TUGAS YANG DIBERIKAN 1:
Bagaimana kalimat "Indaryanto berujar, strategi Perseroan yang konsisten menyasar segmen tersebut akan menopang stabilitas pendapatan Perseroan pada tahun ini." dari artikel tentang pasar properti residensial diterjemahkan ke dalam bahasa Inggris?

TEKS DOKUMEN:
- - - - - - -

TEMPO.CO, Jakarta - Penopang penjualan pasar properti residensial pada tahun ini diperkirakan kian didominasi oleh segmen menengah ke bawah sehingga berpotensi masih menahan laju peningkatan margin laba emiten properti.
Direktur Keuangan PT PP Properti Tbk (PPRO) Indaryanto mengatakan sepanjang tahun ini PPRO konsisten masih akan menyasar segmen menengah ke bawah. Meski kondisi ekonomi mulai membaik, faktor kondisi politik serta ketidakpastian ekonomi global masih akan menahan laju investasi masyarakat.
Indaryanto berujar, strategi Perseroan yang konsisten menyasar segmen tersebut akan menopang stabilitas pendapatan Perseroan pada tahun ini. PPRO optimistis mematok target pertumbuhan marketing sales hingga 45,8 persen tahun ini dari Rp 2,4 triliun realisasi tahun lalu menjadi Rp 3,5 triliun tahun ini.

- - - - - - -

DATA YANG DITAMPILKAN:
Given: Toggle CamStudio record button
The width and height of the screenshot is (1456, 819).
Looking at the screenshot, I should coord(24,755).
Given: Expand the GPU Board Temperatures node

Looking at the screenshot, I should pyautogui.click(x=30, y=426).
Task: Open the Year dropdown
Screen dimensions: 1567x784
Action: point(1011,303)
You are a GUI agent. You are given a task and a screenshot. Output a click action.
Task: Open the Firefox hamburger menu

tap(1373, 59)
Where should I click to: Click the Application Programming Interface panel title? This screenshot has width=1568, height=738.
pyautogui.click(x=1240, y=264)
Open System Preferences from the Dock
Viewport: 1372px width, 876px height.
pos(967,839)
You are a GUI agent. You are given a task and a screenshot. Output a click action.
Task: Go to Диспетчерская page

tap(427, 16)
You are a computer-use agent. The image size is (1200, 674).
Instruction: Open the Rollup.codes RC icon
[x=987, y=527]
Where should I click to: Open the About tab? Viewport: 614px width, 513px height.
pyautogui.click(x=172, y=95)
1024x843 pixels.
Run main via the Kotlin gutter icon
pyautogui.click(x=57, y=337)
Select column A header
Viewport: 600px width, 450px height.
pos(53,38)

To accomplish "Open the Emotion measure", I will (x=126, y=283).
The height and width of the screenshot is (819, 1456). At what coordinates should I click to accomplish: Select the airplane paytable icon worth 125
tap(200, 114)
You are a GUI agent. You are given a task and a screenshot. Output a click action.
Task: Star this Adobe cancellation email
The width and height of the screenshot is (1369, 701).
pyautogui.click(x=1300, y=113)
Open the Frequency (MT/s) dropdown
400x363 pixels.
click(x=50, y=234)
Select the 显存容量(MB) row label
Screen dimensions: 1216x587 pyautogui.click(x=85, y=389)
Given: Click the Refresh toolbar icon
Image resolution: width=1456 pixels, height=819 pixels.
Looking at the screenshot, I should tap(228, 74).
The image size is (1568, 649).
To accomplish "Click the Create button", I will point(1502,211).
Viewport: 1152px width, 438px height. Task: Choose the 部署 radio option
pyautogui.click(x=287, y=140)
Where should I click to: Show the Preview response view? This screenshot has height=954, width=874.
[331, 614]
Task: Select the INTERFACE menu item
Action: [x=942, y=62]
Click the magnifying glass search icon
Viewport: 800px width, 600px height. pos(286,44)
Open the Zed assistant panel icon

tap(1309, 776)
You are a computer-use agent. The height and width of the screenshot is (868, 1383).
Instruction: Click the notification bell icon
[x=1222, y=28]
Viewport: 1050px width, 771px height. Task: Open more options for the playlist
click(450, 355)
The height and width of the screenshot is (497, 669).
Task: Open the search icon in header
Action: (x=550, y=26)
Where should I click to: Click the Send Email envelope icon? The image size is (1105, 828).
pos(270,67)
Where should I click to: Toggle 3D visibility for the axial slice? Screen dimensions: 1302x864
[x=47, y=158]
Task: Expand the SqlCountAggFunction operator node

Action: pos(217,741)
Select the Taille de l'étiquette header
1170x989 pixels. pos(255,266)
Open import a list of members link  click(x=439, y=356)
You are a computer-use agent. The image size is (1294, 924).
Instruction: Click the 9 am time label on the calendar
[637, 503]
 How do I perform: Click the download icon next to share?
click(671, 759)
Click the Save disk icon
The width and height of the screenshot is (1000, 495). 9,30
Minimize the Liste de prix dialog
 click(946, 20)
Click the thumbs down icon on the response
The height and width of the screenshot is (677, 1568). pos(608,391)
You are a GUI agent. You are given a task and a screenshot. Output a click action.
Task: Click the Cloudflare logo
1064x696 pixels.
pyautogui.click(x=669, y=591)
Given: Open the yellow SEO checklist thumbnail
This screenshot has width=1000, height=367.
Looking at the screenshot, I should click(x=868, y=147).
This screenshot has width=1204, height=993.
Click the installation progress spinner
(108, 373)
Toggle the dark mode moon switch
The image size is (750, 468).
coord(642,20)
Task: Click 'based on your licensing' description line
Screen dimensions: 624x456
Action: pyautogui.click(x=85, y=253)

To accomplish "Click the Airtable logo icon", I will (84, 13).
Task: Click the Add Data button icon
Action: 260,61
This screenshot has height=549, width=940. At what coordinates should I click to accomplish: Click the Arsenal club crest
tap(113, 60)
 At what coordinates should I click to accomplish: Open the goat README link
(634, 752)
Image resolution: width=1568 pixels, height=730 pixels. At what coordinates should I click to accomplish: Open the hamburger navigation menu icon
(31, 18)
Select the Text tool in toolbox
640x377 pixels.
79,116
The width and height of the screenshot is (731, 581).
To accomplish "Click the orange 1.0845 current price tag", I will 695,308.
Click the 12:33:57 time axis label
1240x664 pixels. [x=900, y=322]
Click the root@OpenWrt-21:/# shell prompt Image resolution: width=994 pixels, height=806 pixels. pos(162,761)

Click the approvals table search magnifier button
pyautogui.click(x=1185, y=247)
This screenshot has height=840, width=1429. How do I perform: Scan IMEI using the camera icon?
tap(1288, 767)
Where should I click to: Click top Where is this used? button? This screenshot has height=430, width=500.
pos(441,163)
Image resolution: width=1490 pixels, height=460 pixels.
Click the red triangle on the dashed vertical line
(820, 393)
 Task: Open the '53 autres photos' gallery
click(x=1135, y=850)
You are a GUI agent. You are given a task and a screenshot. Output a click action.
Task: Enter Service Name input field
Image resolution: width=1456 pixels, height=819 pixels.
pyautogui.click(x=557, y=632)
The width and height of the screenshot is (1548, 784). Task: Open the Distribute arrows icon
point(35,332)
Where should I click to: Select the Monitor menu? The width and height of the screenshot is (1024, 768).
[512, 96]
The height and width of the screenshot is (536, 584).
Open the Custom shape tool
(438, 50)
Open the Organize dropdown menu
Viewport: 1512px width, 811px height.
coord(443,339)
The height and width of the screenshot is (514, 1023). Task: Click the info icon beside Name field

- - - - - - -

TUGAS YANG DIBERIKAN 2:
Sajikan sebagai daftar bernomor semua baris listing, mulai dari baris yang memuat "Select the Taille de l'étiquette header" sampai baris yang memuat "The height and width of the screenshot is (677, 1568).", tanpa baris kosong.

JAWABAN LENGKAP 1:
Indaryanto said that the Company's strategy of consistently targeting that segment will support the stability of the Company's revenue this year.

JAWABAN LENGKAP 2:
1. Select the Taille de l'étiquette header
2. 1170x989 pixels. pos(255,266)
3. Open import a list of members link  click(x=439, y=356)
4. You are a computer-use agent. The image size is (1294, 924).
5. Instruction: Click the 9 am time label on the calendar
6. [637, 503]
7.  How do I perform: Click the download icon next to share?
8. click(671, 759)
9. Click the Save disk icon
10. The width and height of the screenshot is (1000, 495). 9,30
11. Minimize the Liste de prix dialog
12.  click(946, 20)
13. Click the thumbs down icon on the response
14. The height and width of the screenshot is (677, 1568). pos(608,391)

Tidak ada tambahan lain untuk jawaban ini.